_Exercise A_
In the passage about dragon minions, what level is the paladin who fights Szartharrax?
_Exercise B_
Copy the passage about dragon minions from "It then gets" up to and including "around that one.", swapping "thumb" for "finger".

*** Opening of Passage for review ***

Making minion-hood an effect that can be imposed on a creature by a PCs actions (even if that action is just "being a lot higher level") seems to work better to me, than hand-waving and saying "Well, this ogre WAS badass, but he's a minion now. Different stat-block, unless you;re a toddler with a rock. Then he's the old way". My way, the ogre is still badass...to everyone except the PCs. It has the same stat-block, it just applies differently to some
 

Consider the case of one Szartharrax, a young white dragon who has just slaughtered a band of wannabe heroes on their first adventure. These fools barged into his lair but then froze in their tracks as his frightful roar reverberated through the chamber. The fighter leaned right into his breath weapon, and their puny swords and spells barely scratched his dragon scales. One week later, a power archmage swings by and enslaves Szartharrax, compelling him to fight in his evil army. In the Final Battle, he flies in a squadron of young dragons opposed by a single human warrior floating above the walls of the city. Szartharrax soon learns that this gleaming foe completely ignores his frightful presence, and his claw-claw-bite fury doesn't even make contact with the human's otherworldly glowing plate armor. He quickly finds that if he goes all out on the attack, he has a reasonable chance of striking, but only for a modest (and constant) amount of damage. Alas, this all-out attack leaves him vulnerable, and this 22nd level paladin has slain many dragons in her career. She strikes just so with her +5 vicious greatsword, a single blow neatly severing the head from a dragon that, in this battle, was just a level 21 minion.

Okay, my problem is that I looked at this from a different side. Say the dragon fought a group just a little less powerful than it. After a long combat, the dragon had taken a lot of damage, but won. Some of the damage was from being physically hit by weapons, which drew blood, some from exhaustion, and so on...It took it weeks to heal.

It then gets involved in the fight with the paladin. Said paladin did show up with a sword, that may have been rather powerful, but the dragon had taken many hits in the previous battle, so thinking it can take a few hits, it flew up to attack. The paladin pokes the dragon in its eye with its thumb. Uh-oh, the dragon is dead.

Hard to wrap my head around that one.

-wally
 

The paladin pokes the dragon in its eye with its thumb. Uh-oh, the dragon is dead.

*** Close of Passage for review ***
*** Opening of Input data ***

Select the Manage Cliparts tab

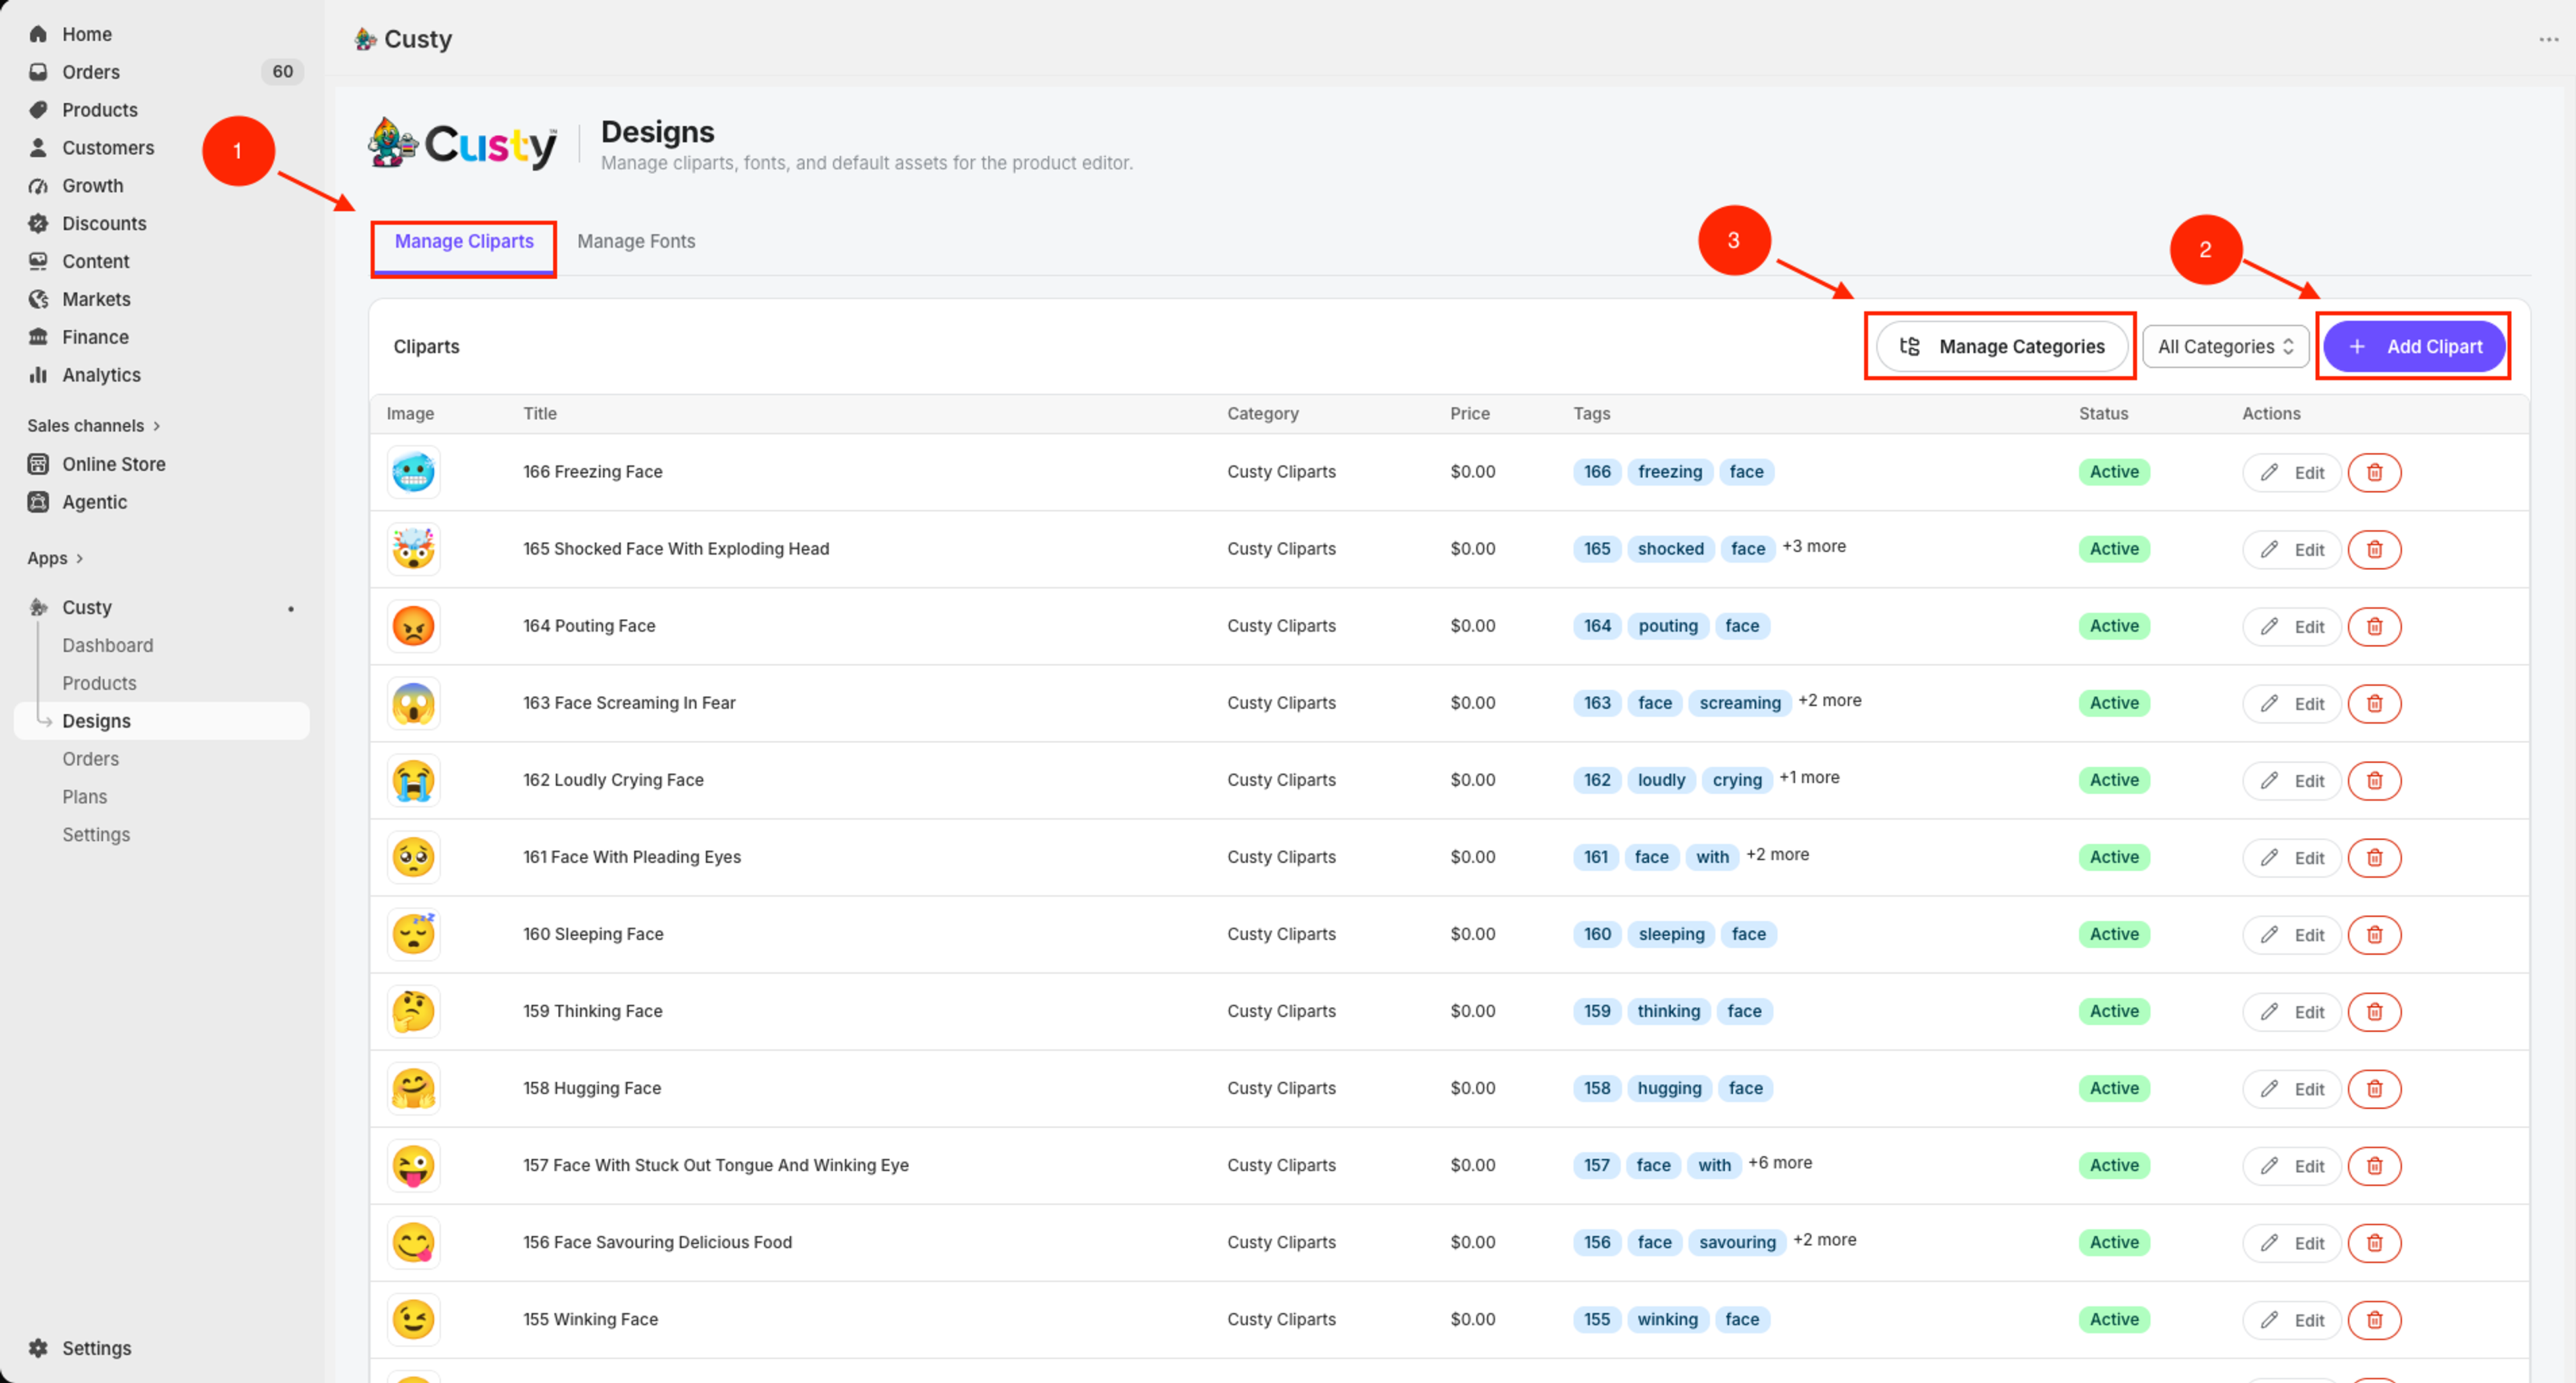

*** Close of Input data ***

_Worked solution A_
She is a 22nd level paladin.

_Worked solution B_
It then gets involved in the fight with the paladin. Said paladin did show up with a sword, that may have been rather powerful, but the dragon had taken many hits in the previous battle, so thinking it can take a few hits, it flew up to attack. The paladin pokes the dragon in its eye with its finger. Uh-oh, the dragon is dead.

Hard to wrap my head around that one.